- 1 Why did you decided to transform?
- 2 What keeps you motivated?
- 3 How often do you workout?
- 4 Please share your workout routine:
- 5 Do you have a favorite quote?
- 6 Your future fitness goals?
- 7 Any advice or tips for aspiring transformers?
“Success is the sum of alot of little changes that result in a desired outcome”-Marco
Name: Marco Murcia Robinson
Start age: 19
Current age: 26
Start weight: 8
End of transformation weight: 9stone
Height: 5ft 8inch
Total weight lost or weight gain: 12.5 stone – 3.5 stone muscle gain
Why did you decided to transform?
My aunty had a bodybuilding gym and after one curious look inside as a young boy i was hooked instantly.
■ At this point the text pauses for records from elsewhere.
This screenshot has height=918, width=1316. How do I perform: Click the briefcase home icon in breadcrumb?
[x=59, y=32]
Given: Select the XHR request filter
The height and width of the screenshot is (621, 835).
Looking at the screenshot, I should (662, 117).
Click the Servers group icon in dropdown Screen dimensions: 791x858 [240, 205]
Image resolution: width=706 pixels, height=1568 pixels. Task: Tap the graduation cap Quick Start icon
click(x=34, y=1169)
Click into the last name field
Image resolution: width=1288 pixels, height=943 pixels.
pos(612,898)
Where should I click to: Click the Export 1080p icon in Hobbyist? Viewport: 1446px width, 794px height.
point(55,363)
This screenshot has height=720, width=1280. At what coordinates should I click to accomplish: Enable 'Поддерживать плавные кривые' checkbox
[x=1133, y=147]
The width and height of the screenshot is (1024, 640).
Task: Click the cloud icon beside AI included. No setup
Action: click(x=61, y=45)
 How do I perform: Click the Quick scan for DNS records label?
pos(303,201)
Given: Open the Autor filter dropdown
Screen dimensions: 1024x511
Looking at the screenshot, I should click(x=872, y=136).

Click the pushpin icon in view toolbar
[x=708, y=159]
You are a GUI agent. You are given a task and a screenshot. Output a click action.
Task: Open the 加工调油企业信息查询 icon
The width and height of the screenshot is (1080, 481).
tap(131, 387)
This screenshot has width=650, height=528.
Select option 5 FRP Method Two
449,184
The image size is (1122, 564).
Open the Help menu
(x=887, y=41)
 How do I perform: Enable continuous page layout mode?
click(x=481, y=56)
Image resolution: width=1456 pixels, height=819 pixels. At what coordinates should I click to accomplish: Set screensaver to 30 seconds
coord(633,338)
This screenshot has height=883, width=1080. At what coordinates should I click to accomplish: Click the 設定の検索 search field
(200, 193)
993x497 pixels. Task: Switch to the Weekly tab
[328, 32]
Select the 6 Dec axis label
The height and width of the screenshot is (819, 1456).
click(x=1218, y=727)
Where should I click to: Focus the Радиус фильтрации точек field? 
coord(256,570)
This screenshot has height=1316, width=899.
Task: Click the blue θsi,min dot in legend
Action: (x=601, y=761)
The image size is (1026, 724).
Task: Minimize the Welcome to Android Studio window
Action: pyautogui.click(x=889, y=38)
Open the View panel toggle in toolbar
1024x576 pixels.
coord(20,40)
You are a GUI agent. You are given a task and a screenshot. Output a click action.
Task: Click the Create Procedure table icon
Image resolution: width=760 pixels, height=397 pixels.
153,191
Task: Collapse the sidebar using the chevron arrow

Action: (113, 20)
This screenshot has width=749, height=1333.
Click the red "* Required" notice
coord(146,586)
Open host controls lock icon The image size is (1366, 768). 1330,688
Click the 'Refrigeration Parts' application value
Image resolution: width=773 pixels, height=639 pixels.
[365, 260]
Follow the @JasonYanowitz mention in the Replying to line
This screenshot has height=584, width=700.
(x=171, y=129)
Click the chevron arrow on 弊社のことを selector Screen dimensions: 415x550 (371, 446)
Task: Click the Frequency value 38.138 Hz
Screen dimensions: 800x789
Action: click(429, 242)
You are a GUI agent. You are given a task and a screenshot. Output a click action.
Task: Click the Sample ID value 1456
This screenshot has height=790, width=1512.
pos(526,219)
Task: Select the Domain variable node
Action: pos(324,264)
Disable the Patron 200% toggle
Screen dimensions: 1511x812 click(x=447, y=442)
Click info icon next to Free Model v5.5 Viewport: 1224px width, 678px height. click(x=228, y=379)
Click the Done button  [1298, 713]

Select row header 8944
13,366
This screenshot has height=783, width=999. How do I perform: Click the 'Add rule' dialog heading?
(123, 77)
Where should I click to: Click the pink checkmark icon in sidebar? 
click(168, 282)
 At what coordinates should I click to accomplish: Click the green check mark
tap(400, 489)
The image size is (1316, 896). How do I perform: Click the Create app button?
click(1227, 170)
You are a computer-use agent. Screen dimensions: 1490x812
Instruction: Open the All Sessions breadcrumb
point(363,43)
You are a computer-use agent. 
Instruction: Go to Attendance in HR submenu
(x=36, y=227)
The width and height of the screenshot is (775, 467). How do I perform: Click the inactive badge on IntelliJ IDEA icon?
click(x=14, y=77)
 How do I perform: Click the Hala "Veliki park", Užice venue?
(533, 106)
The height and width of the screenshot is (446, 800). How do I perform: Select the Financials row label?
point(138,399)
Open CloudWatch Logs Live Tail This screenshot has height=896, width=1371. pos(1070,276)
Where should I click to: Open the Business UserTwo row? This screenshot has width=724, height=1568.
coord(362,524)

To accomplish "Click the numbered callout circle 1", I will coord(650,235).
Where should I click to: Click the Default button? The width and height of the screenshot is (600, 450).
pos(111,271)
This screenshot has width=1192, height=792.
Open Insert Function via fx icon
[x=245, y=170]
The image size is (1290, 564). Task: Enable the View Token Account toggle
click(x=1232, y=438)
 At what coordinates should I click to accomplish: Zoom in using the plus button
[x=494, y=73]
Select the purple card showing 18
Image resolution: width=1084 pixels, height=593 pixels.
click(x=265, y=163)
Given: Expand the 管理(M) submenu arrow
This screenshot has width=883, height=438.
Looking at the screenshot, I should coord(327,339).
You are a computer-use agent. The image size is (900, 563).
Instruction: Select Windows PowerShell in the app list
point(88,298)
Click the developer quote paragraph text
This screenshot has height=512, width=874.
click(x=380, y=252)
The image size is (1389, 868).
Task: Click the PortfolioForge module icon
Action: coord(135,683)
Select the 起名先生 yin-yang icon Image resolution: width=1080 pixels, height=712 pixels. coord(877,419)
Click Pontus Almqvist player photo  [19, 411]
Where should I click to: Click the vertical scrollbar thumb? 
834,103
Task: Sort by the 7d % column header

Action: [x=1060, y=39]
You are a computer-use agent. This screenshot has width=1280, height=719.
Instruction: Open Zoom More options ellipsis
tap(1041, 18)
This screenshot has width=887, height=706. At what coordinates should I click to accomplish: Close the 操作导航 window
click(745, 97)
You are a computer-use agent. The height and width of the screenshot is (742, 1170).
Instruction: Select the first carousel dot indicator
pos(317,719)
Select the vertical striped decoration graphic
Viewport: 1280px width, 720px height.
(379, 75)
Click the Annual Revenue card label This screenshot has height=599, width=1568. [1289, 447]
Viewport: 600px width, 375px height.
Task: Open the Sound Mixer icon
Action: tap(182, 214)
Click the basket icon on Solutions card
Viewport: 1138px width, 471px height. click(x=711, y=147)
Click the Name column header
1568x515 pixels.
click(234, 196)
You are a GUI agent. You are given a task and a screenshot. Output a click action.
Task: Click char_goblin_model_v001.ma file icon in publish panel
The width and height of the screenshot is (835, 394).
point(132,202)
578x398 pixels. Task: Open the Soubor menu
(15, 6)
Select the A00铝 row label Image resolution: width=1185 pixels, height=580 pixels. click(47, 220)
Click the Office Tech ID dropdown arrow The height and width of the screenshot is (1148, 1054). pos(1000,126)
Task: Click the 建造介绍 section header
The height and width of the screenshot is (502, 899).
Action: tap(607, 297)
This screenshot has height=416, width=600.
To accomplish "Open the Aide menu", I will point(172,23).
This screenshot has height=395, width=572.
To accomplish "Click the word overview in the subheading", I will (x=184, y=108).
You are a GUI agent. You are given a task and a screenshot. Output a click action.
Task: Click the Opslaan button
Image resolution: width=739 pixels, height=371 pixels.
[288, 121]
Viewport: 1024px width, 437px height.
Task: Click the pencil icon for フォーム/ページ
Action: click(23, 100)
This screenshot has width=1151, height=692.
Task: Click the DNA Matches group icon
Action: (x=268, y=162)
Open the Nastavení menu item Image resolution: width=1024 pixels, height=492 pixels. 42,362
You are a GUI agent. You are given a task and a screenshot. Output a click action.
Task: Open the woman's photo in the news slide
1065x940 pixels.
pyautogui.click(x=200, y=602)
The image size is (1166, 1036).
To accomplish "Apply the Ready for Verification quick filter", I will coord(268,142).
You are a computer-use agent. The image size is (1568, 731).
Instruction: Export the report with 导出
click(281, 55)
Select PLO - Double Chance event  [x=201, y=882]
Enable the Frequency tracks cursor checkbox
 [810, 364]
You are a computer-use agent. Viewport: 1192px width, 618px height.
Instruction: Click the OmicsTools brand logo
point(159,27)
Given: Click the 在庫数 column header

I was always the small skinny one but i had a relentless work ethic and attitude, i just needed to add some substance to support my mentality. Bodybuilding fitted this perfectly.
What keeps you motivated?
Motivation for me is highly intrinsic, it comes from within, weight training is therapy for me, i needy medication daily. The physique has now become secondary, a sort of welcome side effect.
How often do you workout?
I work out 5 days a week.
Mon: chest, flat bench press 6 sets pyramids. Incline dumbells 6 sets 3 heavy 3 light. Decline dumbells 6 sets 3 heavy 3 light. Incline flys 4 sets failure. Cable flys 6 sets failure.
Tues: Back. Deadlifts 7 sets, pyramids. Cable rows 4 sets full stack faliure. Lateral pull downs 4 sets pyramids. One arm dumbell rows 3 sets 12reps. Rear delts 4 sets failure.
Wed: legs. Squats 7 sets pyramids. One leg alternating leg press 4 sets 15 reps. Legs extension superset with hamstrings 4 sets. Calve raises 7 sets failure, pistol squats raied to calve extenion. 3 sets failure.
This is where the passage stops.